Der Kirchenchor Wirbenz unter der Leitung von Gertraud Burkhardt präsentierte sich mit „Herr, ich habe lieb die Stätte deines Hauses“ (Motette nach Psalm 26, Satz von Otto Süßman), „Glauben ist gemeinsam feiern“ (Text/Melodie Johannes Matthias Roth, Satz von Hans-Georg Stapff) und „Ich bin der Weinstock“ (Text/Melodie Hildegard Enders, Satz von Markus Nickel).

Mit dem Ohrwurm „Weitersagen, weitertragen“ (Satz von Johannes Nitsch) und „Christus ist vom Tod erstanden“ (Satz von Sven Österberg) stellte sich der Kirchenchor Neustadt am Kulm dem Publikum vor. Im Anschluss daran trugen das Vokal-X-tett unter der Leitung von Manuela Brand und Christine Pühl – als eine Art Zugabe – die Musikstücke „Denn er hat seinen Engeln befohlen“ (Satz von Felix Mendelssohn-Bartholdy) und „Amacing Grace“ (Satz von Markus Nickel) vor.

Die New Voices Eschenbach-Grafenwöhr, in voluminöser Besetzung von 30 Sängerinnen und Sängern unter der Leitung von Walter Thurn, boten musikalischen Kunstgenuss mit „Herr, wohin sonst sollten wir gehen“ (Satz von Thea Eichholz-Müller), „O Herr unser Gott, wie herrlich ist Dein Name“ (Text Klaus Heizmann, Melodie Michael W. Smith, Bearbeitung Joseph Linn) und „Liebe meines Lebens“ (Satz von Danny Plett).

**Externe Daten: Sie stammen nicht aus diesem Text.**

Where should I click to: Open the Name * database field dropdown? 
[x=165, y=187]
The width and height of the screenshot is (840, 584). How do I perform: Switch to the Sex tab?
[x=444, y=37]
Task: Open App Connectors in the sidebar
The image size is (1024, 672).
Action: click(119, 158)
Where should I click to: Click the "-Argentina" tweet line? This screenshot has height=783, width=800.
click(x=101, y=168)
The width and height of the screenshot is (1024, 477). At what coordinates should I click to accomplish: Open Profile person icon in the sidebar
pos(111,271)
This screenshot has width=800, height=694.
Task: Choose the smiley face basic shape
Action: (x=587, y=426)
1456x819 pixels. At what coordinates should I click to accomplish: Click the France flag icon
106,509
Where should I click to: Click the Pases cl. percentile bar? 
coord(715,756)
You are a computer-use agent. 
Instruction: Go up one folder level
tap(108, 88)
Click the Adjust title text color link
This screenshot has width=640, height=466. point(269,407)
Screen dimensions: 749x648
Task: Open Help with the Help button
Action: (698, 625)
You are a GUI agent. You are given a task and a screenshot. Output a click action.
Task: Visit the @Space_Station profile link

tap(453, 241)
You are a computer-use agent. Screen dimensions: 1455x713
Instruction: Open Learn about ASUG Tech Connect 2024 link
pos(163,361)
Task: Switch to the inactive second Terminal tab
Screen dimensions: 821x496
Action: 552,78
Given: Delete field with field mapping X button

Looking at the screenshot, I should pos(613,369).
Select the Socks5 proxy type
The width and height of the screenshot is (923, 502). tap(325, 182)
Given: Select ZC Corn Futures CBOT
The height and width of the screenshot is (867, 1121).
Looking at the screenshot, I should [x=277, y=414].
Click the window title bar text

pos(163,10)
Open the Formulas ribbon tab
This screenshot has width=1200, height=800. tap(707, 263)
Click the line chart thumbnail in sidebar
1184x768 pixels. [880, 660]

Der offizielle Teil endete mit einem Gebet von Pfarrer Dirk Grafe und dem gemeinsam gesprochenen Vaterunser.

Ein gemeinsames Schlusslied „Verleih uns Frieden gnädiglich“ (Martin Luther 1529) leitete zum gemütlichen Teil über.

Bei Häppchen und Getränken tauschten sich die Sängerinnen und Sänger mit den Besuchern über das grandiose Konzert aus. Alles in alles war dies eine gelungene Veranstaltung.